Future historians may benefit from the reflections of a judge like Judge Rakoff, who has the luxury of being able to write, according to his introductory paragraph, from the comfort of his judicial chambers. They will also benefit from plumbing the plight of prisoners—the poor, the undocumented, the people of color, the mentally ill, the badly damaged, the foolish, the rash, the misguided—who are trapped with a stranger in a cramped cell looking out through cold bars in dread of an invisible but deadly virus.

Douglas G. Morris
Assistant Federal Defender
Federal Defenders of New York, Inc.
Eastern District of New York

Jed S. Rakoff replies:

We should be grateful for the passionate advocacy that public defenders like Mr. Morris bring to their calling. Over the past few months, Mr. Morris has been actively litigating in federal court in Brooklyn motions raising the same contentions regarding coronavirus and prison inmates referred to in his letter. And, without commenting on those motions (none of which are before me), I fully agree with Mr. Morris that the combination of Covid-19 and prison conditions poses a serious threat to prisoners. This, as I stated in my article, is because “social distancing is not practical, sanitary conditions are less than ideal, and medical assistance is limited.” And to this I added, “This is made all the worse by the scourge of mass incarceration.”

========================================

| Task |
Rewrite the part of the text between "Future historians may" and "but deadly virus.", inclusive, swapping "cramped" for "narrow". Please rely on the text alone.

| Collected data |
========================================

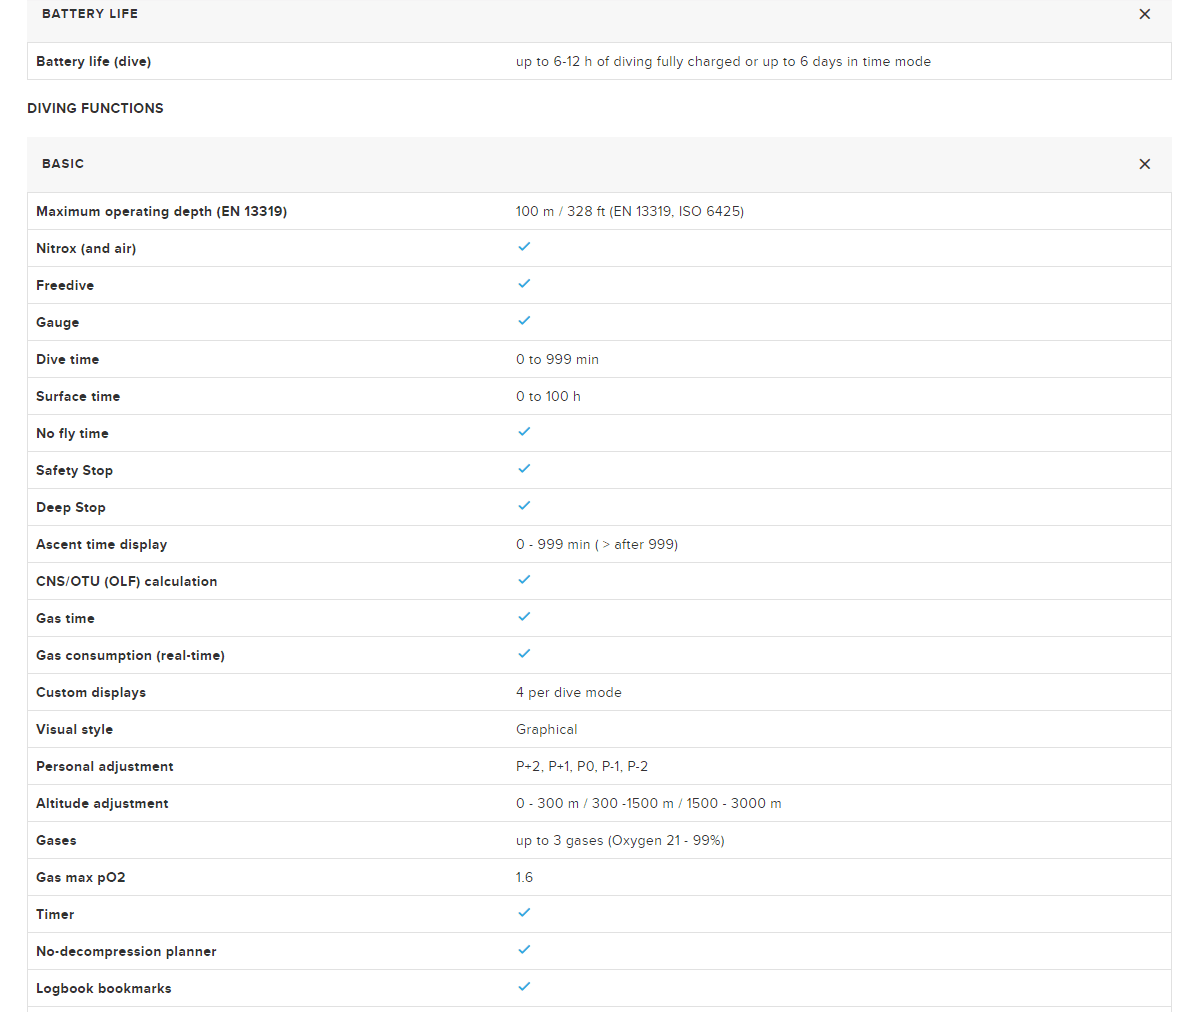The width and height of the screenshot is (1189, 1012).
Task: Click the Freedive checkmark icon
Action: pyautogui.click(x=524, y=284)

========================================

| Result for this exercise |
Future historians may benefit from the reflections of a judge like Judge Rakoff, who has the luxury of being able to write, according to his introductory paragraph, from the comfort of his judicial chambers. They will also benefit from plumbing the plight of prisoners—the poor, the undocumented, the people of color, the mentally ill, the badly damaged, the foolish, the rash, the misguided—who are trapped with a stranger in a narrow cell looking out through cold bars in dread of an invisible but deadly virus.